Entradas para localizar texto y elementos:
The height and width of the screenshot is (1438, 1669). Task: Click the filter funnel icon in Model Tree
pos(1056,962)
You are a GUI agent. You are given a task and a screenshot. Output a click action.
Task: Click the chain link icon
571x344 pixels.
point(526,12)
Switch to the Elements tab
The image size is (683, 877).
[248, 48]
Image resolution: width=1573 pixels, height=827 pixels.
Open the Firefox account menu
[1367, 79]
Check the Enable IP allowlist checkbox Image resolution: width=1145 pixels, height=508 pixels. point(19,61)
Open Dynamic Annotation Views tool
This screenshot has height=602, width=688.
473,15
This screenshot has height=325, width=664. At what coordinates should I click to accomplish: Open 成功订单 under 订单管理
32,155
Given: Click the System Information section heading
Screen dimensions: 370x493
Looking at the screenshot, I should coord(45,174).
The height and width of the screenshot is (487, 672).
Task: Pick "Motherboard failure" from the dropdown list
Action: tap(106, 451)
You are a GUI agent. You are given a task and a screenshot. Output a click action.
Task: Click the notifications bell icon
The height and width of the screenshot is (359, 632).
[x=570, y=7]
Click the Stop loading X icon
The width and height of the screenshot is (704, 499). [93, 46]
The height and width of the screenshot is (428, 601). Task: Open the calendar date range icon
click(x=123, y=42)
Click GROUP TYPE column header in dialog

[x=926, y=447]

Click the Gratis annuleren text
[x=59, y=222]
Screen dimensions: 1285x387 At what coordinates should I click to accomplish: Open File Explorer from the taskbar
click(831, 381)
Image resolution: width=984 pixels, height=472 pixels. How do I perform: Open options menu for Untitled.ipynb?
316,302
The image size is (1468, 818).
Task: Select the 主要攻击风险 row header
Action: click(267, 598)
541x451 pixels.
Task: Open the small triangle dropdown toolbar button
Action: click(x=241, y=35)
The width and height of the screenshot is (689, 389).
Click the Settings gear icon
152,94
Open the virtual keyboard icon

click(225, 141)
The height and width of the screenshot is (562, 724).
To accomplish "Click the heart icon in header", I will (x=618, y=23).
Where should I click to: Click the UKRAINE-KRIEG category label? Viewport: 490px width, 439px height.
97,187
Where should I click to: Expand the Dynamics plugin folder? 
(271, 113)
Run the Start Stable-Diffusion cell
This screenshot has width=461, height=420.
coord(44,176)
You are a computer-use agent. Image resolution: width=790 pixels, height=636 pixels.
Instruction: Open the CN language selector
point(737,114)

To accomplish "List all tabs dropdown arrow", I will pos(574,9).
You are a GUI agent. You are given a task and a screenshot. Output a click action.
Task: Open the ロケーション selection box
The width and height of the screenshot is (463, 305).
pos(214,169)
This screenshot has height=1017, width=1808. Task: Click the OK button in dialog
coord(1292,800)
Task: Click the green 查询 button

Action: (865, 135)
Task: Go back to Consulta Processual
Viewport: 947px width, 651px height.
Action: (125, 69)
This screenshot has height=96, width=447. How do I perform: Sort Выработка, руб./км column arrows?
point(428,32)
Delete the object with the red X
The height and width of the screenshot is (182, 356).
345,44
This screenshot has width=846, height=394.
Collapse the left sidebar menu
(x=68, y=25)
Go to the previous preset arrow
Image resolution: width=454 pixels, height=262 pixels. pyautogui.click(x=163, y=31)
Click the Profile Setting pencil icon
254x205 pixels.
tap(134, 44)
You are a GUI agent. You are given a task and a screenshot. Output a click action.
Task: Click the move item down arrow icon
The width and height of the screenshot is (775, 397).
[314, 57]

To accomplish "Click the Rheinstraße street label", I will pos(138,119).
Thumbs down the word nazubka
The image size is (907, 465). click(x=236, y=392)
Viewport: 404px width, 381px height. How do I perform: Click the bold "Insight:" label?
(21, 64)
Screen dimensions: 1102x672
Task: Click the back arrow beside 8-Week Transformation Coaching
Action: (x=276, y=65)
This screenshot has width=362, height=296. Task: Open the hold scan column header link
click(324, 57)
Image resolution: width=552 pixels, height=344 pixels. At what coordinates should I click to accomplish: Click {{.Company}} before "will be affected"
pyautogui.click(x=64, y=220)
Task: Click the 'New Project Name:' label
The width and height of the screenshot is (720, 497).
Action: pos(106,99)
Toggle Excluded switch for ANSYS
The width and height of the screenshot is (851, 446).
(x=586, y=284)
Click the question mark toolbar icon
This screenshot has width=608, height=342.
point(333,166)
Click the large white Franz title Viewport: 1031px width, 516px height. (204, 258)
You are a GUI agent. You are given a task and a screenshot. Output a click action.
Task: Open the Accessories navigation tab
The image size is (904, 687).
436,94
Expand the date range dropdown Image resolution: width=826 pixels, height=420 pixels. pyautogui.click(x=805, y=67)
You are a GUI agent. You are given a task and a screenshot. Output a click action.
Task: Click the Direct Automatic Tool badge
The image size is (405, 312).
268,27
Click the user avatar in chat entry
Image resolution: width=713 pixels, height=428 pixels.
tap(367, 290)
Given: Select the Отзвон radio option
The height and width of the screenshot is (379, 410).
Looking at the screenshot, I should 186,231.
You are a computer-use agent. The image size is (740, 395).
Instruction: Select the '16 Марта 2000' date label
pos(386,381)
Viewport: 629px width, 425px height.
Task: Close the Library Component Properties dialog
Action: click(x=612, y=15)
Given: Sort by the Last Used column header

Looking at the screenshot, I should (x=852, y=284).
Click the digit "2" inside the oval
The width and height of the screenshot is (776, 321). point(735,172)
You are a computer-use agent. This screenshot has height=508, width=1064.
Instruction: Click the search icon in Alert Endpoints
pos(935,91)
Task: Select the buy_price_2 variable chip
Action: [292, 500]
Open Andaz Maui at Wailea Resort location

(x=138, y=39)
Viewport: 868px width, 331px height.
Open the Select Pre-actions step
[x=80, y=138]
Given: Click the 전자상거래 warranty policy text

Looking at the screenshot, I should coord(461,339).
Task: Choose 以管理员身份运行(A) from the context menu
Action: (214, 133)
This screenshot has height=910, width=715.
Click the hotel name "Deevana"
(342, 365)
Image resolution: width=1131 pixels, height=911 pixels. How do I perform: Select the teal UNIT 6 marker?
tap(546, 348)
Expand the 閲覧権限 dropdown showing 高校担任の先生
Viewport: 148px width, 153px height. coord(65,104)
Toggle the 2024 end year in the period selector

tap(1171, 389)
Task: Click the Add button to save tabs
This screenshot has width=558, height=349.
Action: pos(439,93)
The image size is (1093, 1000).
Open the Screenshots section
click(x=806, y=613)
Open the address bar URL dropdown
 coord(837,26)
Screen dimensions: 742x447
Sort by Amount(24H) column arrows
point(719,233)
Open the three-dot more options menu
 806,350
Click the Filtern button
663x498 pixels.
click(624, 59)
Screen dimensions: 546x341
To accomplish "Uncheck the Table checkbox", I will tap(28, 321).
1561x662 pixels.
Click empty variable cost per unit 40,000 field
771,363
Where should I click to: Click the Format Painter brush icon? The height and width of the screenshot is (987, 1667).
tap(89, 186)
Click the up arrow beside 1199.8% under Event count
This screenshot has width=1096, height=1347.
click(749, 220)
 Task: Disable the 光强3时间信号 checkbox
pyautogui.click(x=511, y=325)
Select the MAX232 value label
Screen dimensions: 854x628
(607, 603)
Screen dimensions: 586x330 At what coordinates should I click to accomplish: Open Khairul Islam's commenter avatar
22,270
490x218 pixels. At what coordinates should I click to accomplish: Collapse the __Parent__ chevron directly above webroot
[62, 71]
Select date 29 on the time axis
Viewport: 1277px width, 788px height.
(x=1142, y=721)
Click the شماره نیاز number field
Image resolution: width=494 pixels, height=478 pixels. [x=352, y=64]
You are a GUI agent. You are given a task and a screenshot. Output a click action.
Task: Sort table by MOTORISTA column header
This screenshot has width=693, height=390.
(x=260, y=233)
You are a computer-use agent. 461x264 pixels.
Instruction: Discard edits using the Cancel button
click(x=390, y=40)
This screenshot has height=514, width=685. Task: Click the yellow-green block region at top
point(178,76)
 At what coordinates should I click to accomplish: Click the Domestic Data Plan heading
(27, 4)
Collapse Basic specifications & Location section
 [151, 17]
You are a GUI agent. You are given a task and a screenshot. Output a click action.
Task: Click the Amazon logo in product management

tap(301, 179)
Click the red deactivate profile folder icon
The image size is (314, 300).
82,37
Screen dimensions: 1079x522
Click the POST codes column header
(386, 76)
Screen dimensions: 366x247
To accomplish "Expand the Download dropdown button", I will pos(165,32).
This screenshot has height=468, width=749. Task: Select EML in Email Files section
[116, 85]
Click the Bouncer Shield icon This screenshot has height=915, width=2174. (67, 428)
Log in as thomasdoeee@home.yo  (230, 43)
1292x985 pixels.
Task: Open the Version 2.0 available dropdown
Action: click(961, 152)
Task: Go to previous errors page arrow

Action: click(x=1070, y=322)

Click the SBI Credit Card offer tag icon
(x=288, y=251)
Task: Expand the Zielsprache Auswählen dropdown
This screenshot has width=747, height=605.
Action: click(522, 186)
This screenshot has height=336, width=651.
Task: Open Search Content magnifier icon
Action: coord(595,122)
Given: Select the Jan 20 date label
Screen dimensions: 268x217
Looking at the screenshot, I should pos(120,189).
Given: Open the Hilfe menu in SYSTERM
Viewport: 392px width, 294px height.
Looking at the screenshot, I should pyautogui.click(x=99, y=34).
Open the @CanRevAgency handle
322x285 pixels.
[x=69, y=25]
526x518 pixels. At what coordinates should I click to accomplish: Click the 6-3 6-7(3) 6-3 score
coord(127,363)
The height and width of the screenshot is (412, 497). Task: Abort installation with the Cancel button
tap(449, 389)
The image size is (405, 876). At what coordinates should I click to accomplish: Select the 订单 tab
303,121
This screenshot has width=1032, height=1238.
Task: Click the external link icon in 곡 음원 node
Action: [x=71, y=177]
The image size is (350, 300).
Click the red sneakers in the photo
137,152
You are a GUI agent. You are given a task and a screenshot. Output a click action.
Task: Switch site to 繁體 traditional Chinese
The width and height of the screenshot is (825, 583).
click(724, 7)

» **INSTRUCCIONES A SEGUIR**
Por favor, indica cuántas líneas del listado anterior contienen la palabra "Toggle", distinguiendo entre mayúsculas y minúsculas. Responde solo con el número.

» **RESPUESTA COMPLETA**
2